Exercise directions: Skip the pictures. Set down, word for word, the lines from the start of the material up to and including the line with "Task: Click the dev breadcrumb segment".

Data provided:
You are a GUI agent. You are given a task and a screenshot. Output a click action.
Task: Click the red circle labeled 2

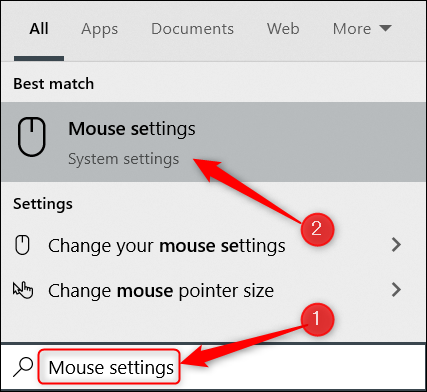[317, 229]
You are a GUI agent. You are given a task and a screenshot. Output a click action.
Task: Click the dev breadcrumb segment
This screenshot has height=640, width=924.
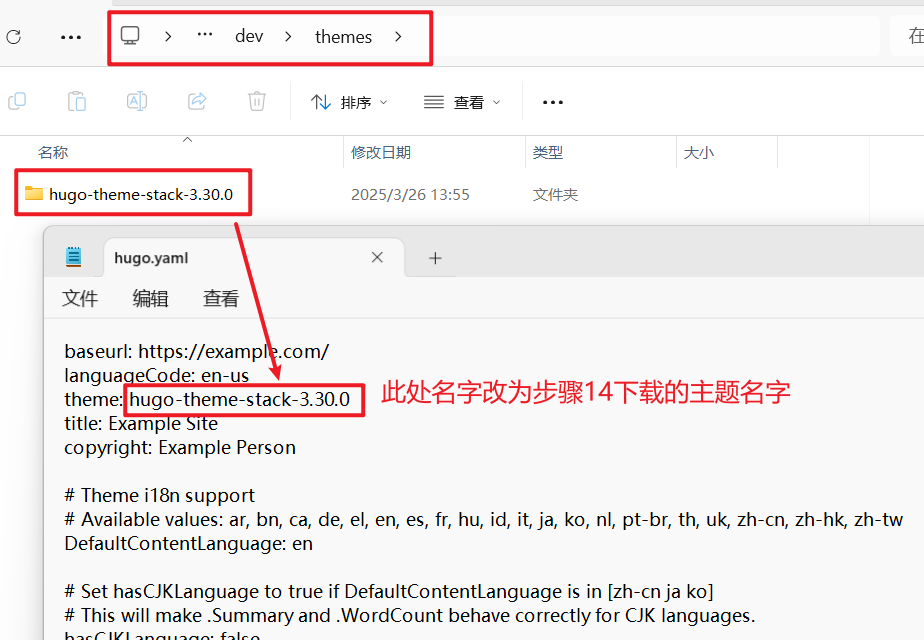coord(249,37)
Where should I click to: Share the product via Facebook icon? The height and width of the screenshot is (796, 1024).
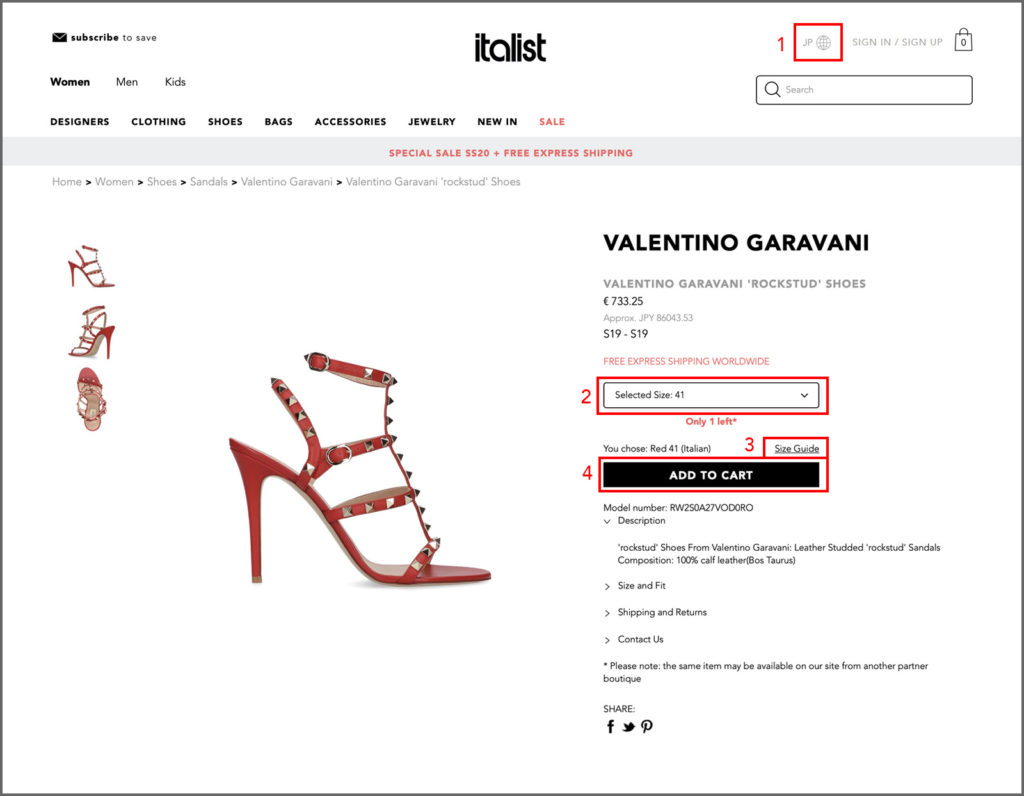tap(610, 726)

Task solution:
You are a GUI agent. You are given a task and a screenshot. Output a click action.
Task: Click the red circle labeled 2

[317, 229]
You are a GUI agent. You are given a task and a screenshot. Output a click action.
Task: Click the dev breadcrumb segment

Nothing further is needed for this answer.